O fluxo do jogo leva-nos a alternar entre plataformas e tiroteios, mas não hesita em interromper para uma grande sequência de história. Há várias incursões ao passado dos personagens e todas em momentos importantes, onde fazem revelações significativas para o enredo. Esta é uma história muito humana e que se desenvolve em várias camadas, incluindo o paralelismo entre o mistério central do jogo em torno do pirata Thomas Avery e o desenvolvimento pessoal dos personagens. Durante a aventura, é muito frequente Nate ir conversando com os companheiros, e não só acerca do caminho a seguir. A história desenrola-se também durante as sequências de plataformas e tiroteios, fazendo disto um verdadeiro drama interativo disfarçado de jogo tradicional. Foi uma grande evolução para uma série que começou por ser um jogo simples com algumas sequências de história. Recomendo que utilizem o áudio do jogo em Inglês, visto que as vozes são uma parte importante da experiência e é possível apresentar as legendas em Português.

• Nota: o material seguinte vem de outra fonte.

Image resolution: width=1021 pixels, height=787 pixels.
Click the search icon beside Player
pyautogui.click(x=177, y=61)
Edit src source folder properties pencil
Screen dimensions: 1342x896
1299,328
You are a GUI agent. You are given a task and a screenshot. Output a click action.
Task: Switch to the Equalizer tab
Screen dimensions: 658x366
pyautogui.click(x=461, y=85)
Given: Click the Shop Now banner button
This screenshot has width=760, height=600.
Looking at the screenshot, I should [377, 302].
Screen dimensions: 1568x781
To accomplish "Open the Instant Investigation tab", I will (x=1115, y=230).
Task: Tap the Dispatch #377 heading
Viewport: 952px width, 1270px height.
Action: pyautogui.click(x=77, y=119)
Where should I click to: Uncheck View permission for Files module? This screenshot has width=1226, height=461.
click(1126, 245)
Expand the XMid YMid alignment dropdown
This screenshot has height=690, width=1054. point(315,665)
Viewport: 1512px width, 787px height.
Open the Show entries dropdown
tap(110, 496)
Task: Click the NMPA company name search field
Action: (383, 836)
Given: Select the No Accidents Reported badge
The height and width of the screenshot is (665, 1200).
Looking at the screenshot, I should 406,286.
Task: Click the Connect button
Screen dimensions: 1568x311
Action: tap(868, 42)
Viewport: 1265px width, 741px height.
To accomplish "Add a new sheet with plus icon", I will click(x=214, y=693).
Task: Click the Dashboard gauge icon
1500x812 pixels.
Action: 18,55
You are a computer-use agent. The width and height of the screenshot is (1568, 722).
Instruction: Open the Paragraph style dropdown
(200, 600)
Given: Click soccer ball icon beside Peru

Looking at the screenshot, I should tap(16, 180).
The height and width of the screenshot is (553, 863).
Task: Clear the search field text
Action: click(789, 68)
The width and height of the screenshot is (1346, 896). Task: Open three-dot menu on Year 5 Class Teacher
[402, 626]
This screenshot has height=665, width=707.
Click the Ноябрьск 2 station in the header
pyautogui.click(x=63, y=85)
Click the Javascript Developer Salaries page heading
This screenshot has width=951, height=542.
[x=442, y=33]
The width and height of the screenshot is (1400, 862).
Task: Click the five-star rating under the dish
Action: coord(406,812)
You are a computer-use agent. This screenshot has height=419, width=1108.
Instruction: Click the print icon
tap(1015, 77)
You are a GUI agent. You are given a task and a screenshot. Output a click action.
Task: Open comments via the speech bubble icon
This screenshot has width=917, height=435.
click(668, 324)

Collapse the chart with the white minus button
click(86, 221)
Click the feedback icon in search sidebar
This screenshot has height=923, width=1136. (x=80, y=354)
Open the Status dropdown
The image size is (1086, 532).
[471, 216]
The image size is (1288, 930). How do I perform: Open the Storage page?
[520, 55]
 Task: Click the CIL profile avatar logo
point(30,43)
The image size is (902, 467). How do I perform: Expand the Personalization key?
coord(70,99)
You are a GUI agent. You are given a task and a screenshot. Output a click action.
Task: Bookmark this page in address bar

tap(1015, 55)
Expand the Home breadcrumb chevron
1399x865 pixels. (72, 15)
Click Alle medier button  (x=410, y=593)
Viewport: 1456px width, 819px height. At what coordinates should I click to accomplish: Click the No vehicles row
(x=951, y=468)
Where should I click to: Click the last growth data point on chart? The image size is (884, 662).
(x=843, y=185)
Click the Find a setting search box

A história do Nathan Drake não precisava de um quarto capítulo. Quer tenha sido por pressão da editora ou não que se tenha feito surgir essa "necessidade", o mais impressionante é a forma como este quarto e último episódio conseguiu resultar tão bem em termos de história. A resolução final do emblemático herói é excelente, mesmo que não possa revelar na análise porquê. Não deixa de ser curioso que para uma série tão focada em acção, um verdadeiro blockbuster dos videojogos, tenha deixado uma impressão tão forte pela sua escrita.

Naturalmente, o grafismo de Uncharted 4 é a sua maior atração. Os visuais são simplesmente incríveis, com um detalhe e uma qualidade sem precedentes. Paisagens deslumbrantes, uma iluminação fantástica e uma falta de adjetivos para classificar tudo isto. Não há um capítulo que não tenha novos truques para nos surpreender visualmente e os próprios níveis incluem sempre algumas localizações onde nos podemos perder a apreciar os visuais, do mais pequeno detalhe na proximidade até à linha do horizonte. O jogo não poupa nos detalhes, até no que diz respeito aos movimentos dos personagens secundários que vão acompanhando a aventura. Tudo parece um filme, incluindo o guião.


Uncharted 4 é a grande referência da PlayStation 4 e só pelos visuais já justifica a aquisição da consola. Nota-se no jogo o culminar de toda a experiência adquirida no desenvolvimento da série e no legado da Naughty Dog - há um pouco de todos os jogos da empresa neste Uncharted, desde o mais recente The Last of Us ao mais antigo Crash Bandicoot. Pode não ser o melhor jogo já feito pela empresa, mas dentro dos moldes que a série permite, é o melhor jogo que se poderia fazer.

Nota: Esta análise foi efectuada com base em código final do jogo, gentilmente cedido pela PlayStation. O jogo contém ainda um modo multijogador online, que não foi considerado para efeitos de análise.